____ TEXT BLOCK

I got lost in Bloomingdales trying to find an exit. Everyone was wishing me a “good morning, hon.” I didn’t need a good morning; I was only looking for a way out.
I made it out of a different door than the one I entered and went to Fifth Avenue, the boulevard where this fabled Saks is rumored to lie.
The Saks underwear department was nine elevators up and even bleaker than Bloomingdales. They had quite a few Spanx bras, tops, and girdles, but they had probably only 15 pairs of Spanx undies total. Nobody was working in that windowless department, a dark cramped space which seemingly hadn’t been revamped since G-strings were invented. My phone didn’t work there; I don’t think time or space worked in there. The world contracted in the Saks lingerie department like so many women’s organs pressed under pairs and pairs of Spanx, the kind without the gusset holes. It was like a time before the pandemic up there, yet still lonely, my only companions formless imitation silk bridesmaids robes dangling from hangers and a few fleshy Spanx leotards, crushing the ether in place of an unruly human body.
I couldn’t bear it. As I exited, I found a Saks employee. Desperate for a tether to womankind, I made conversation. I asked her to show me where the Spanx were, even though I’d been milling around there for ten minutes already. She led me to this pair of faux leather pants, which yeah, I guess, are technically Spanx, though I don’t trust them. A pair of leggings on a hanger without a pair of legs inside of them for scale doesn’t really count as shapewear at all.
I reversed my course to Saks Off-Fifth, the behemoth nearby discount sister store. I blacked out down there. It was humid like a Midwestern basement after a July rainstorm, and all those discounted leather bags made me feel like I too was an emptied-out purse with a lining covered in lipstick stains. I found a voice memo in my phone from when I was there, and I vaguely recalled trying to record a country song playing on the PA system that I thought to be sinister. All that’s on the recording is the sound of my feet.

________
____ DATA

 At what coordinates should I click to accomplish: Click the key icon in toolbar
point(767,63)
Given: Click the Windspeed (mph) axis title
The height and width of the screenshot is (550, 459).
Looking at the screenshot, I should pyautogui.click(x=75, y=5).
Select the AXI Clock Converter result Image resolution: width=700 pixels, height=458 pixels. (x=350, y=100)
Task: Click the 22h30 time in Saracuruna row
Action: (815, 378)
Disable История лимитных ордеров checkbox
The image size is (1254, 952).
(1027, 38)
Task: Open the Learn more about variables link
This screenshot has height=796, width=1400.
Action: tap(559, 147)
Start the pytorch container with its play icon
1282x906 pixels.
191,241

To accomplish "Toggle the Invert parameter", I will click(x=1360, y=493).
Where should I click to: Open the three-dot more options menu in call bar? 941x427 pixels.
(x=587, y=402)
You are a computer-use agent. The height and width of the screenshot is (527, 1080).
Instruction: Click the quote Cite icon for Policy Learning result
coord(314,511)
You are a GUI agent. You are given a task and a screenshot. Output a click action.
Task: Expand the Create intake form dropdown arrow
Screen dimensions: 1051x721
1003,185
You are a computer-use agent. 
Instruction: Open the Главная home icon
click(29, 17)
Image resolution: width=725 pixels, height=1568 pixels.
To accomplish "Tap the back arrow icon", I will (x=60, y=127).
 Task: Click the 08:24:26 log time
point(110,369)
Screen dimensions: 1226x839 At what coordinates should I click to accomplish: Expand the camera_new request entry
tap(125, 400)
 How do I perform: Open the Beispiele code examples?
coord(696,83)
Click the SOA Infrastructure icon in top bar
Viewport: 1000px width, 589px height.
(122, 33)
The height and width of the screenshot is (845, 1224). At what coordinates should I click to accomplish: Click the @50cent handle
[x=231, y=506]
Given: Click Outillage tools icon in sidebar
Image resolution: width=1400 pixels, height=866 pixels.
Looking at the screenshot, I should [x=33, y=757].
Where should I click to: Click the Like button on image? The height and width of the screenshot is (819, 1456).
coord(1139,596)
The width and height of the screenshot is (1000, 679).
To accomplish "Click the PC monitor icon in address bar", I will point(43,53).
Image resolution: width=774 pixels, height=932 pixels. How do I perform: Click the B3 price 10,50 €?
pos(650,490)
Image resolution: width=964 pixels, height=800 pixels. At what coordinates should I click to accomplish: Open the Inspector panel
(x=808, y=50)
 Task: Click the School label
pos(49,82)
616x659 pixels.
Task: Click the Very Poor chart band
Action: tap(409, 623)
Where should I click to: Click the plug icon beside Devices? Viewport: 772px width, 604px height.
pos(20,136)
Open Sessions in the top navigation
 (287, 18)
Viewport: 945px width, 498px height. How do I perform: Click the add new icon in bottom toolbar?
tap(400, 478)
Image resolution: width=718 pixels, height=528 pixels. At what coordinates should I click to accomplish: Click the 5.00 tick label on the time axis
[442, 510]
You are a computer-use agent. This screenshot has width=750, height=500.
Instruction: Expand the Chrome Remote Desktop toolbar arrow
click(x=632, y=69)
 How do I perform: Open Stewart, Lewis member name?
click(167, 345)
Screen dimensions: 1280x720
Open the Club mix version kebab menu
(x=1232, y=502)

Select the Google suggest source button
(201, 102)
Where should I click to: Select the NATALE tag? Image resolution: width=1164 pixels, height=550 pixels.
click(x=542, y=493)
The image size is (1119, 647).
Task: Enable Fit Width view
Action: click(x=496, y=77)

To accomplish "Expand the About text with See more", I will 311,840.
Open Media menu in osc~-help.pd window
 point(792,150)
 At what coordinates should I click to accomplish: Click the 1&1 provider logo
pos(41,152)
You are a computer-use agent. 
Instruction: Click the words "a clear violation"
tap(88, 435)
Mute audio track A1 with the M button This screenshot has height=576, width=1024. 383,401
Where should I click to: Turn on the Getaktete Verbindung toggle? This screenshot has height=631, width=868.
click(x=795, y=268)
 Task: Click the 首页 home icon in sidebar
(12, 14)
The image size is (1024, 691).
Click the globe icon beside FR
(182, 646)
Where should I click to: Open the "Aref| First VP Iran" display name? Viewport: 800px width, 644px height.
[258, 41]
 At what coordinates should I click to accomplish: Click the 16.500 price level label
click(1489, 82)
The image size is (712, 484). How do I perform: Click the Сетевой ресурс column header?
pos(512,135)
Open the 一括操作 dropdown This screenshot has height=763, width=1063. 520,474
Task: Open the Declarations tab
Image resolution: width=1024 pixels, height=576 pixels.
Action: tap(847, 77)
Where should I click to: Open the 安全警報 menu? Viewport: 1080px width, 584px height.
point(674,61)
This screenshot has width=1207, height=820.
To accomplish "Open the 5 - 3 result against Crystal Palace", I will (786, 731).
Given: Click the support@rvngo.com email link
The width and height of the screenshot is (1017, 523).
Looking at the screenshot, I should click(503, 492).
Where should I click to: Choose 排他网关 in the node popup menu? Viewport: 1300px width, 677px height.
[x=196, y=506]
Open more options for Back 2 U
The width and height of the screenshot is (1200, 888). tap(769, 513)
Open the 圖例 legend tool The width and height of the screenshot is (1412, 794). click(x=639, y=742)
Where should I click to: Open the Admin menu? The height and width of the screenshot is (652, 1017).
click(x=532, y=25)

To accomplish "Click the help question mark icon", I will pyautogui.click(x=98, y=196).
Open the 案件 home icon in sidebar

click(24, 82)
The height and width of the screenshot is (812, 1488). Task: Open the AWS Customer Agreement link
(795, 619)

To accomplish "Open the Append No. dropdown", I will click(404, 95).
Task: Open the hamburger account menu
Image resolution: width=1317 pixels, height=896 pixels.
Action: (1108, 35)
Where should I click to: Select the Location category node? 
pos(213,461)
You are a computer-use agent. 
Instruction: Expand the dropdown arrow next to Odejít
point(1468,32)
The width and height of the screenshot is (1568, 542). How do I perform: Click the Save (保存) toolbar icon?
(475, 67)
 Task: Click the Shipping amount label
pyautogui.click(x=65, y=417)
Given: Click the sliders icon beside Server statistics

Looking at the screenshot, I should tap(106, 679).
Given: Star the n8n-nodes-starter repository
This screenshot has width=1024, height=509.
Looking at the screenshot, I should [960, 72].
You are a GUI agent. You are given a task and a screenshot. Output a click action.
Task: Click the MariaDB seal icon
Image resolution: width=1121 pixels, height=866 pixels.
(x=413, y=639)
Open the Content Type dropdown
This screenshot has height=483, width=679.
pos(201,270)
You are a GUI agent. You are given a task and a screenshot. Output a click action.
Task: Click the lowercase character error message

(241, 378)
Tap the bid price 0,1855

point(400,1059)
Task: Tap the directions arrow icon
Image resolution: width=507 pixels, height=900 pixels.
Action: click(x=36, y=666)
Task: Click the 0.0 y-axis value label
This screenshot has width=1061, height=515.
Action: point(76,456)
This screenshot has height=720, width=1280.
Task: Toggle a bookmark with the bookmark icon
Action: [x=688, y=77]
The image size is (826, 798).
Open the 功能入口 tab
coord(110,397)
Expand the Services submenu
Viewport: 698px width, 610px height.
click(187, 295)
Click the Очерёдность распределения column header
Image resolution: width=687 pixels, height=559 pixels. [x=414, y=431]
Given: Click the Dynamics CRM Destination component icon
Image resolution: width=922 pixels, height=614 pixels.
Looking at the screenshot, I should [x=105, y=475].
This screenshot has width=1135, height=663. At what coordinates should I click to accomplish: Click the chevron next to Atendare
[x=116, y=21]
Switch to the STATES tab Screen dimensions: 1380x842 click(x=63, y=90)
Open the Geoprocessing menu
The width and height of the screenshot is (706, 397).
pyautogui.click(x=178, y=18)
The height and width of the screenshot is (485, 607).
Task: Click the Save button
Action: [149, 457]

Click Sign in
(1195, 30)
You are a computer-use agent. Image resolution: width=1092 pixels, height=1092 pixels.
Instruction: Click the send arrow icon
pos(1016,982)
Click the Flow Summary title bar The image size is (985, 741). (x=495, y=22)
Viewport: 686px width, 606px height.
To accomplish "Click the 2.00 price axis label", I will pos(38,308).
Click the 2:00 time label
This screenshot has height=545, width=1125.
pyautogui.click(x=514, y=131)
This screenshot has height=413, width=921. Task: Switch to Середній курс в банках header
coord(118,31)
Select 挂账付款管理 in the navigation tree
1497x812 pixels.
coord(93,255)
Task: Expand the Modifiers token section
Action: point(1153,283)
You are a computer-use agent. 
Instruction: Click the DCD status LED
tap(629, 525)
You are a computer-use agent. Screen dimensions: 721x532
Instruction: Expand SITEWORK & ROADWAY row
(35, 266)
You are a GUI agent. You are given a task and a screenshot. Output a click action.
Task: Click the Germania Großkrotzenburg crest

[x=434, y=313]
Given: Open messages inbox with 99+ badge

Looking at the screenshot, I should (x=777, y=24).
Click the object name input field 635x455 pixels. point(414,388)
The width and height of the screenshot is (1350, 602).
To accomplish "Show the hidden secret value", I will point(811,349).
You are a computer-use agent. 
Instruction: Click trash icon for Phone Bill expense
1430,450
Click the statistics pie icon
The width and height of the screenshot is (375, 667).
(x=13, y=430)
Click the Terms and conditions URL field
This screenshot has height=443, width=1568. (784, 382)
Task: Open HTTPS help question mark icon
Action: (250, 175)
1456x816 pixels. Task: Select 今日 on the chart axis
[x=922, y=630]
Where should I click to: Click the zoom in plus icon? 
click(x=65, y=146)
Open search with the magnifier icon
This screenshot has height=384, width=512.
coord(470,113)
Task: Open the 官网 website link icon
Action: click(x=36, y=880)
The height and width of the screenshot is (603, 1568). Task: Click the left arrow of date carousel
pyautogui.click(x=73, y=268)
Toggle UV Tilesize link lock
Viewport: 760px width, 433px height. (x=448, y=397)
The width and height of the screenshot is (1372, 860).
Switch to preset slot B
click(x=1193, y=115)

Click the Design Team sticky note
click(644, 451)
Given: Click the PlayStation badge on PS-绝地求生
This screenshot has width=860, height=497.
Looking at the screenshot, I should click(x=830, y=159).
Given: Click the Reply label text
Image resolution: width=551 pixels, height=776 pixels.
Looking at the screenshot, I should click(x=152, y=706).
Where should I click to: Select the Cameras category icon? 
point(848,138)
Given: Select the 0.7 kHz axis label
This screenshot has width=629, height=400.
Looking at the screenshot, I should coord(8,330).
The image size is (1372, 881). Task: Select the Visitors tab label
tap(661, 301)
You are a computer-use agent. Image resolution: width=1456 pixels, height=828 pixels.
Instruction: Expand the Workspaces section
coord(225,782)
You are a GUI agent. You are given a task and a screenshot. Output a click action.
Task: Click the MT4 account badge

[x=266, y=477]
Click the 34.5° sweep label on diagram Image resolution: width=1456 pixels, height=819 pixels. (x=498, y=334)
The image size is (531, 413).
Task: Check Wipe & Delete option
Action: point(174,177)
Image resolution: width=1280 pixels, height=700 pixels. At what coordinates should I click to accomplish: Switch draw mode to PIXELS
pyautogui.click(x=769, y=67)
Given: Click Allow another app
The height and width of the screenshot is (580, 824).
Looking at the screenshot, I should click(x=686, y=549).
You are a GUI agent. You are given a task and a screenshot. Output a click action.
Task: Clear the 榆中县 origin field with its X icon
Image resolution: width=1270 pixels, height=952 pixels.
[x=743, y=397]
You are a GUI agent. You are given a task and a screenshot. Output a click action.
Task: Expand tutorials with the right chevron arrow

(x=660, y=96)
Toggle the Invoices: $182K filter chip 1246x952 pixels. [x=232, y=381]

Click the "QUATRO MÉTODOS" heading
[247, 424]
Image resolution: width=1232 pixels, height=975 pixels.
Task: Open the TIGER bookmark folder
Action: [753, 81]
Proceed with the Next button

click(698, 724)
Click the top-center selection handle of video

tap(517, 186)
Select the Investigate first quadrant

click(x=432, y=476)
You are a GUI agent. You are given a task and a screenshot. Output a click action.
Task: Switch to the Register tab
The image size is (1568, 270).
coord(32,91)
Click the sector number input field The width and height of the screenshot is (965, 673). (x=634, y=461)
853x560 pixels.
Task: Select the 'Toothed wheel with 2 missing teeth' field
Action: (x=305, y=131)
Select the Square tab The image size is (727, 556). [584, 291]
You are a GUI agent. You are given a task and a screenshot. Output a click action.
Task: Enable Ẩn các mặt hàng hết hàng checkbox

________

EXERCISE A:
Answer these about the shopping passage:
(i) How far up was the Saks underwear department?
(ii) What did the Saks employee lead the narrator to when asked where the Spanx were?
(iii) What is on the voice memo recording from Saks Off-Fifth?
EXERCISE B:
From the shopping passage, write out the part starting with "I reversed my" and going on through "of my feet.".

RESPONSE BOX A:
(i) Nine elevators up.
(ii) A pair of faux leather pants.
(iii) Only the sound of the narrator's feet.

RESPONSE BOX B:
I reversed my course to Saks Off-Fifth, the behemoth nearby discount sister store. I blacked out down there. It was humid like a Midwestern basement after a July rainstorm, and all those discounted leather bags made me feel like I too was an emptied-out purse with a lining covered in lipstick stains. I found a voice memo in my phone from when I was there, and I vaguely recalled trying to record a country song playing on the PA system that I thought to be sinister. All that’s on the recording is the sound of my feet.